LATIHAN KEPEMIMPINAN DASAR

Apa itu LDK ?

Istilah LDK sering kali kita dengar dalam rangka pembentukan kepribadiaan(karakter)di jenjang Pendidikan Sekolah Lanjutan baik SMP maupun SMA/SMK.Dalam hal ini,sangat diakui bahwa kecerdasan intelektual saja tidaklah cukup untuk membekali siswa untuk menjadi pribadi yang dewasa ,mandiri,serta bertanggungjawab.Menjadi pribadi yang handal dalam segala hal serta bijak dalam bersikap adalah harapan setiap lulusan dalam jenjang tertentu.Lulusan handal setiap siswa bukanlah semudah membalikkan tangan.Akan tetapi perlu proses yang berkelanjutan dan dilakukan terus -menerus secara massif.

Meninjau kontek di atas ,perlu adanya keseimbangan dalam proses Pendidikan.Sekolah harus mampu membekali peserta didik ilmu pengetahuan yang seimbang dengan ilmu kemampuan hidup.Dengan asumsi bahwa dengan bekal ilmu pengetahuan yang cukup seseorang mampu menentukan kehidupannya sesuai ketrampilan hidup yang dimilikinya.Salah satu ketrampilan hidup yang mendasar a dalah menjadi pemimpin untuk dirinya sendiri sebelum memimpin orang banyak.Latihan Dasar Kepemimpinan merupakan wadah untuk membekali putra-putri bangsa yang siap untuk menjadi pemimpin generasi yang akan datang.

Kegiatan Latihan Dasar Kepemimpinan di Marsudirini merupakan program tahunan yang mewajibkan peserta didik baru (kelas VII) untuk mengikutinya. Sepintas terkesan memaksa,namun buah akhir yang diharapkan adalah siswa memiliki bekal ketrampilan memimpin diri sebelum menjadi pemimpin bagi orang lain.Proses kepemimpinan ini harus terbentuk sejak awal agar anak terbiasa mau menghormati maupun menghargai sesama dalam wujud persaudaraan dan kesederhanaan. Siswa mampu bersinergi dalam team work,bertanggung jawab dan berkepribadian luhur. Pribadi luhur yang peka terhadap keadaan sekitar dan mencintai lingkungan berlandaskan asas cinta kasih.

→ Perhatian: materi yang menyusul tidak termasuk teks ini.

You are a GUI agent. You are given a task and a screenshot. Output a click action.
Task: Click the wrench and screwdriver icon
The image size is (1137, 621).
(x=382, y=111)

Apakah cukup dengan mengikuti LDK saja?

Sebuah pertanyaan yang menarik yang harus ditindaklanjuti setelah LDK.Tentu saja pelatihan ini berkesinambungan agar terjadi suatu proses yang jelas dan terukur hasilnya.Karena merupakan suatu proses maka tidaklah cukup hanya mengikuti LDK.Proses selanjutnya adalah LKL yang merupakan kelanjutan proses pelatihan tersebut.Di dalam LKL bertujuan untuk mengembangkan pribadi yang mampu hidup bersama orang lain “Homo Homini Lopus”Manusia sebagai pribadi social maka harus mampu bersosialisasi dengan makhluk lain .Berani bersosialisai berarti berani melawan egoism dan individualis pribadi. Berani menerima kelebihan dan kekurangan semua ciptaan Allah dan siap berkolaborasi menuju perubahan.